4. The Coming Again of Christ.
5. The City of God.
There are other phases, but these taken relatively are the primary themes, or aspects of one theme.
While the Person of the Lord Jesus as God manifest in the flesh is the sum of all revelations, it requires the Cross to give the full meaning and reveal the full value of that manifestation; it demands the Church to display the full content of that manifestation ultimately; and it calls for the City to define the nature of that manifestation. In leading men on to the appreciation of the Person, God begins with the Cross. If the House is the House of the Divine Son, and if the City is the City of the great King, then the House and the City are based upon the Cross.

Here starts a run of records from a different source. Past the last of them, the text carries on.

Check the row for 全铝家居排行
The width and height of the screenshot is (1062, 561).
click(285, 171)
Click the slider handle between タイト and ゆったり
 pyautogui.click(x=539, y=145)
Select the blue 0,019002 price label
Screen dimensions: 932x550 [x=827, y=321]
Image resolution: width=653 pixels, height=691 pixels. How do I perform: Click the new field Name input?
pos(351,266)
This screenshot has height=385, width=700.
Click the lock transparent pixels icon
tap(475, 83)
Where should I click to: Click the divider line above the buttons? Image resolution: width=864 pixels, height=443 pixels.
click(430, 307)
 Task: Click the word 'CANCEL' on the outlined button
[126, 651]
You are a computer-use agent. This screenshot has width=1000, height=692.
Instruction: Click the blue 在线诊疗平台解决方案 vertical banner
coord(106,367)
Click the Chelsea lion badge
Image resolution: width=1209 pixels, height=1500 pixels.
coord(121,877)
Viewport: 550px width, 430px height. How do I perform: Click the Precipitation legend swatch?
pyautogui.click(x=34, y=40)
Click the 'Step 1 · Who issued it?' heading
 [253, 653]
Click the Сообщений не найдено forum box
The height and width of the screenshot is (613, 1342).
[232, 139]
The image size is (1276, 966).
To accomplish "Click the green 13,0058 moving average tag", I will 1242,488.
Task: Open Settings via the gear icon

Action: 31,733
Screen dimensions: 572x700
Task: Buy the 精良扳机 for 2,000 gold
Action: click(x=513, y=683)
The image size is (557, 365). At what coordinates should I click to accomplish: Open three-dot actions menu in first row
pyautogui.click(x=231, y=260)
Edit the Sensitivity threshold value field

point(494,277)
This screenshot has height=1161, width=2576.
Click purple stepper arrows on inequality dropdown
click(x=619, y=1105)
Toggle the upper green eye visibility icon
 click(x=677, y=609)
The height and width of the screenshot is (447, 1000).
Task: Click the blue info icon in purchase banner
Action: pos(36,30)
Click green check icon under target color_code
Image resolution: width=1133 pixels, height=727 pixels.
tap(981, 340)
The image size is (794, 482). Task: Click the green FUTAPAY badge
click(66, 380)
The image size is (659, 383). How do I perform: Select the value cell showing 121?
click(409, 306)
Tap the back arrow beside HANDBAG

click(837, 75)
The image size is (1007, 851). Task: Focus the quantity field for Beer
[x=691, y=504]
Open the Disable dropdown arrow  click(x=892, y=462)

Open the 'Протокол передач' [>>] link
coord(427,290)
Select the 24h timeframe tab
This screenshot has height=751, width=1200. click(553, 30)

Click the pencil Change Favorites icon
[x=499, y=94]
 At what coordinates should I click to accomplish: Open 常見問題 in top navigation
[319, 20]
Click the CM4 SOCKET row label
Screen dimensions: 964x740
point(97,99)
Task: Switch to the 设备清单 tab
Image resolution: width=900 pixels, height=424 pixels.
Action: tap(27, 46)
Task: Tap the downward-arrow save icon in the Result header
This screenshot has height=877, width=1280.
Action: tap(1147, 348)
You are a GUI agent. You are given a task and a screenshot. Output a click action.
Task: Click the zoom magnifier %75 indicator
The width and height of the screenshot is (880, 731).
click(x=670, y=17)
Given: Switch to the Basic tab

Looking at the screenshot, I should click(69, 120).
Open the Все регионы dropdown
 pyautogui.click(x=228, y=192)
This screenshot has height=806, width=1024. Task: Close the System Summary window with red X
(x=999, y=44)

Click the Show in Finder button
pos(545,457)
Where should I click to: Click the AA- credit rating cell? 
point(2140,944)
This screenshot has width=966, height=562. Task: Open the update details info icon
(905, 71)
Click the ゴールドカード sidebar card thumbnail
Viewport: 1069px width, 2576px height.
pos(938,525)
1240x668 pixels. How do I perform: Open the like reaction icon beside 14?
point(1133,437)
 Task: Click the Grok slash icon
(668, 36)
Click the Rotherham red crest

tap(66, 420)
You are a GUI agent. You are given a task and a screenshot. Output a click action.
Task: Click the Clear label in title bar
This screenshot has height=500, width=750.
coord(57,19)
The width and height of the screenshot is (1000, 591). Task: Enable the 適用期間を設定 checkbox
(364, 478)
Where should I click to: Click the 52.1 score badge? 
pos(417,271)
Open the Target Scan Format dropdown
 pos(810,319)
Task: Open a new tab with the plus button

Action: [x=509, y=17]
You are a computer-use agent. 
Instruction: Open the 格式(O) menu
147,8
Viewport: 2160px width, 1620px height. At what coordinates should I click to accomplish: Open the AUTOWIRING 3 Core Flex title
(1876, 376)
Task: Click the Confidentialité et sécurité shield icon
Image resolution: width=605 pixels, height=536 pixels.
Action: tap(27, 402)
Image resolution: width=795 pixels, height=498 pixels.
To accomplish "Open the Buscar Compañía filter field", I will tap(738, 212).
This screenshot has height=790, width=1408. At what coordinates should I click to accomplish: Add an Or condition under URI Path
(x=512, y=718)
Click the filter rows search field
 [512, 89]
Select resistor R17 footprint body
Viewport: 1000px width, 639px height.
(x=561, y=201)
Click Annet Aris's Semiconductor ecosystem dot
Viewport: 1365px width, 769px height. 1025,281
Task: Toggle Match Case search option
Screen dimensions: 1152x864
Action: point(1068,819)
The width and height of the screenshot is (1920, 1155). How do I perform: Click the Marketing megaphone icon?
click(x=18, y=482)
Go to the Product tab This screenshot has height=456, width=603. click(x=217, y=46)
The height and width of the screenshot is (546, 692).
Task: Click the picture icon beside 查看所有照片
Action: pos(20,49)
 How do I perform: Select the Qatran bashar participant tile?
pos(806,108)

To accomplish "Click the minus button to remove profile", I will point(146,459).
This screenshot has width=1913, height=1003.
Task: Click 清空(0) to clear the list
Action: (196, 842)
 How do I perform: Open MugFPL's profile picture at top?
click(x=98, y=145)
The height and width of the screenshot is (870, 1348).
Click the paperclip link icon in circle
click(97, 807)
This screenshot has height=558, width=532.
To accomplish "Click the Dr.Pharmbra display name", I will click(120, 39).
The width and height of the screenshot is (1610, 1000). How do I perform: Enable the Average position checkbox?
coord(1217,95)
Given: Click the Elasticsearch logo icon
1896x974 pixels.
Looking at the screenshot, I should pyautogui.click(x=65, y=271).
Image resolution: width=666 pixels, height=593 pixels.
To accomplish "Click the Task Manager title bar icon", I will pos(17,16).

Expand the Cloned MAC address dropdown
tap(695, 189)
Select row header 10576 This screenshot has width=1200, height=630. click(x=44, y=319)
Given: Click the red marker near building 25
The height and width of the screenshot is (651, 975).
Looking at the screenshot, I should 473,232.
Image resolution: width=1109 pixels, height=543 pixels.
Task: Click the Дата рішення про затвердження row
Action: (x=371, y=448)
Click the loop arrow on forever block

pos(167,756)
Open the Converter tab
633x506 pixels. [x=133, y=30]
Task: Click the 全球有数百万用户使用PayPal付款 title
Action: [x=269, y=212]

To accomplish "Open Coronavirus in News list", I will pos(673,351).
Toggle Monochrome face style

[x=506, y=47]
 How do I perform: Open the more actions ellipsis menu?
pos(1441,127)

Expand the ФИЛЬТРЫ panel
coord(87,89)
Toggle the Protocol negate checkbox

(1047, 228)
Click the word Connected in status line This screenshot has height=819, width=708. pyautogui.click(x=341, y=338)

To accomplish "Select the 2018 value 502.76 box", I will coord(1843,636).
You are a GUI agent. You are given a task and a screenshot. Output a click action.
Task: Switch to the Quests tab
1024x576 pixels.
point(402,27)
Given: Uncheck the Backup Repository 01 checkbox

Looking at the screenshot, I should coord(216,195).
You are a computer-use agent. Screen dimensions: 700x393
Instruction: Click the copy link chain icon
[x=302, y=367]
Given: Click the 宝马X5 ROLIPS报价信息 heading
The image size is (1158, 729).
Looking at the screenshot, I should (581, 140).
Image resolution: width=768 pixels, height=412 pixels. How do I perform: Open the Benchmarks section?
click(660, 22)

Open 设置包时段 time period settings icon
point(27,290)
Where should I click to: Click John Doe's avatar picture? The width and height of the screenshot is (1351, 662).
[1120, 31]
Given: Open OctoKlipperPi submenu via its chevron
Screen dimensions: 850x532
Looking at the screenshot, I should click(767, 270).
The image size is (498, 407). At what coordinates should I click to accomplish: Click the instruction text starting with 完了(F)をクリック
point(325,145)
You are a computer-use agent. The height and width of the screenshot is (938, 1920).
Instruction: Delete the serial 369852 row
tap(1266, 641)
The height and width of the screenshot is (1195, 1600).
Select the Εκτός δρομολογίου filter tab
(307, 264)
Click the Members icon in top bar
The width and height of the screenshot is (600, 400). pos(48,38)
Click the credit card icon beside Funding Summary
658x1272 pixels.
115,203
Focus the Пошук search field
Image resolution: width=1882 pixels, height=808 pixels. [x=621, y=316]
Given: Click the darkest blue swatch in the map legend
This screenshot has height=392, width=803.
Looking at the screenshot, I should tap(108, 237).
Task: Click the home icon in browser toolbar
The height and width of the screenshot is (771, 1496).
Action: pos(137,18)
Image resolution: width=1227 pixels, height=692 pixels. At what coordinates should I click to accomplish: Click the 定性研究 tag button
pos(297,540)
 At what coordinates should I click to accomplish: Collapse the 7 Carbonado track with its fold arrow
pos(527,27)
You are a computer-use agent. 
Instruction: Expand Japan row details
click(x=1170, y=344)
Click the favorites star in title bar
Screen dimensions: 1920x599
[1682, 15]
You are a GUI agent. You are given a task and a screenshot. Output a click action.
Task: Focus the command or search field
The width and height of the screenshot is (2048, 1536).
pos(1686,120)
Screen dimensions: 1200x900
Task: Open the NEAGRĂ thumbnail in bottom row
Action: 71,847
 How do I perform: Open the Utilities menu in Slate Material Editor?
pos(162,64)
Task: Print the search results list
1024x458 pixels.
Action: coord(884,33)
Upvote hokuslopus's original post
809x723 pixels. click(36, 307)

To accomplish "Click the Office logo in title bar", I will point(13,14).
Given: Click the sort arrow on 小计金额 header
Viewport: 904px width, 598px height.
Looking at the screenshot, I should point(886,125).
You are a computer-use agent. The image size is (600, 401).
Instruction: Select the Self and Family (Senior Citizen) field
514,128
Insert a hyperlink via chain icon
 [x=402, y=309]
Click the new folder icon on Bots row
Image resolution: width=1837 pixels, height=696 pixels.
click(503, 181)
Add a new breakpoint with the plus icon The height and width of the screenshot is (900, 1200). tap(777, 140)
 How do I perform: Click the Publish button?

Moreover, if the House and the City are for the glory of God in Christ and His universal worship, then the Cross represents the nature of worship and the way of glory.
To put this more precisely: If the Lord has in view a people for His glory, by whom the content of the Son of Man is ultimately displayed to the universe, then this people will be fundamentally a people of the Altar. This we believe to be the all-inclusive theme of Scripture. The Cross is the central recognition of the eternal rights of God. At the Cross and in the Cross all the rights of God from eternity to eternity are recognized and acknowledged. That is central to Calvary. God has rights. God's rights are that the whole universe should render Him undivided, unrivaled, unreserved worship, acknowledged, unrivaled, unreserved worship, acknowledging that all things are His by right, and that no one else in the universe has a right before Him. That great fact is here gathered up in the Person of the Lord Jesus Christ, and He brings to God in His own Person His rights, offering Himself in the greatness of Who He is and what He is - the rights of God.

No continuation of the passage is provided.